Les 22 et 23 avril 2025, le président John Dramani Mahama accueillera à Accra une réunion extraordinaire du Conseil des ministres de la Cédéao, consacrée au retrait du Mali, du Burkina Faso et du Niger. Fait inédit, les chefs d’État de l’Alliance des États du Sahel (AES) ont été officiellement invités à y participer, en tant qu’hôtes spéciaux. Une invitation, non contraignante, transmise directement par Mahama à l’issue de sa tournée dans les trois capitales sahéliennes.

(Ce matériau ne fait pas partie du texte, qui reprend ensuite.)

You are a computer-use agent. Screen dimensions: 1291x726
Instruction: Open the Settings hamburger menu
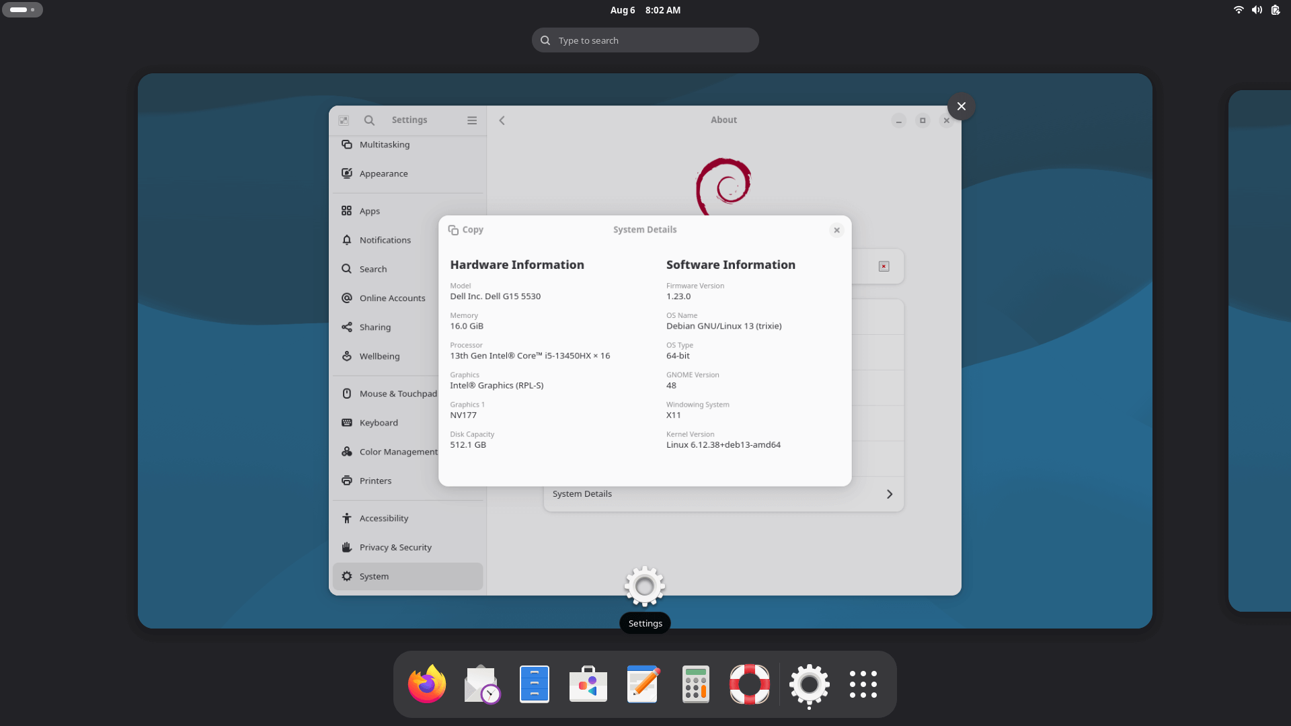coord(472,120)
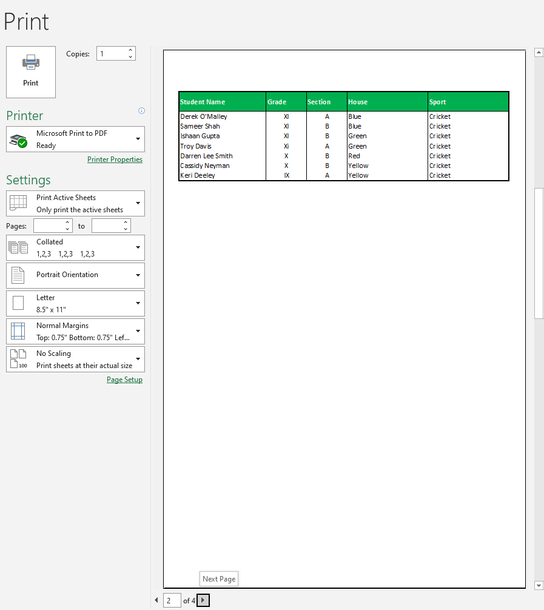Viewport: 544px width, 610px height.
Task: Click the Portrait Orientation page icon
Action: click(x=18, y=275)
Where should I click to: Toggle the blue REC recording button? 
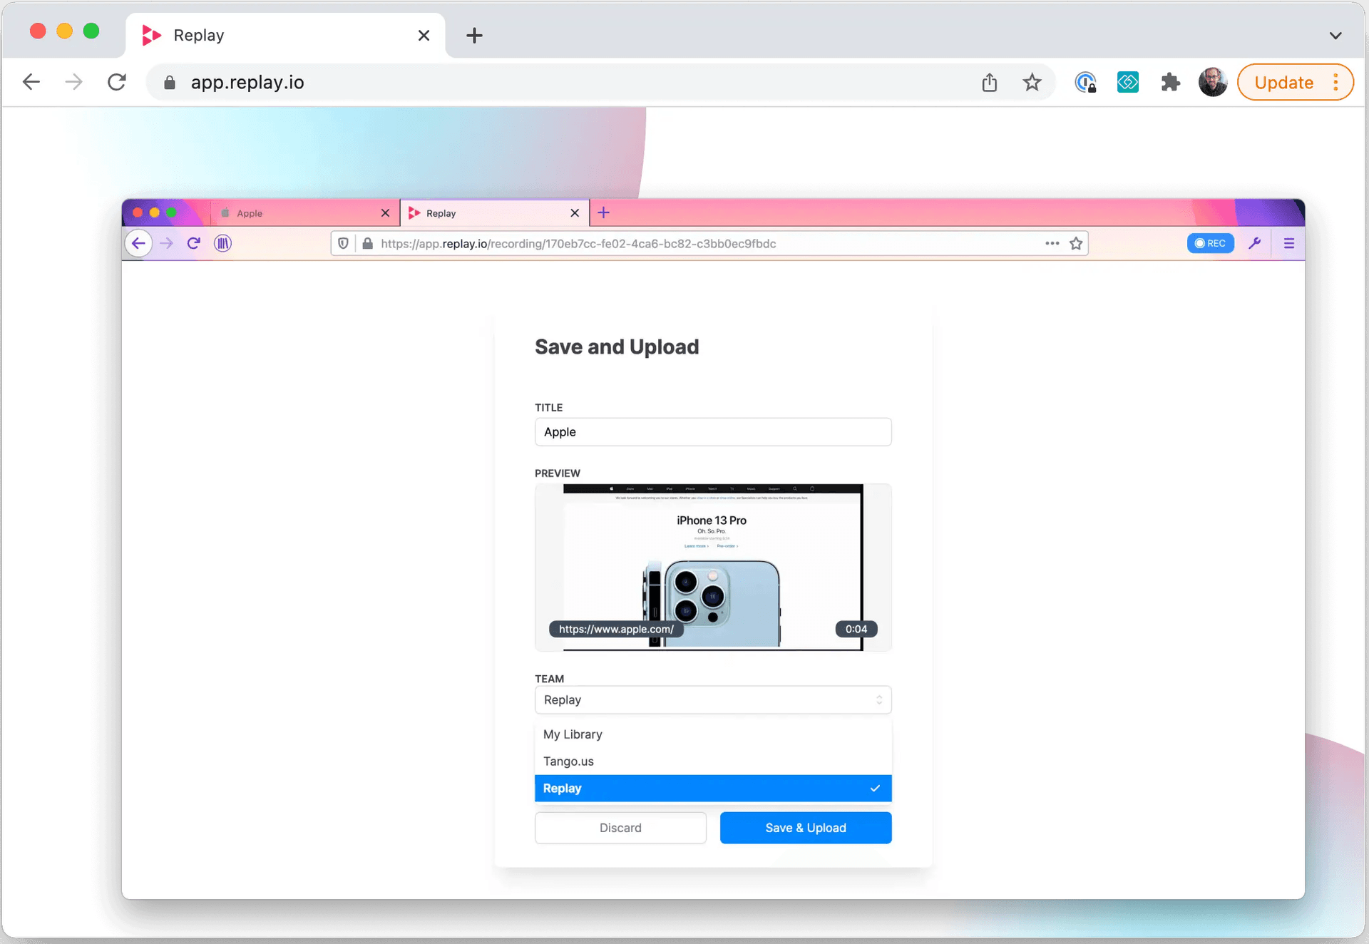[x=1210, y=243]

Une initiative diplomatique personnelle
Du 7 au 10 mars, le président ghanéen s’est rendu à Bamako, Ouagadougou puis Niamey, pour rencontrer les dirigeants de la transition. Il y a défendu l’idée de relations « bien décentes » entre la Cédéao et l’AES, tout en signant plusieurs accords bilatéraux sur l’énergie, les infrastructures et la sécurité. Cette tournée a posé les bases d’une médiation qu’il poursuit désormais à travers l’organisation de cette réunion régionale.
Dans la foulée, fin mars, Mahama s’est entretenu à Abuja avec le président nigérian Bola Ahmed Tinubu, président en exercice de la Cédéao. C’est à la suite de cette étape que la proposition d’un format élargi, incluant les dirigeants sahéliens, a été validée.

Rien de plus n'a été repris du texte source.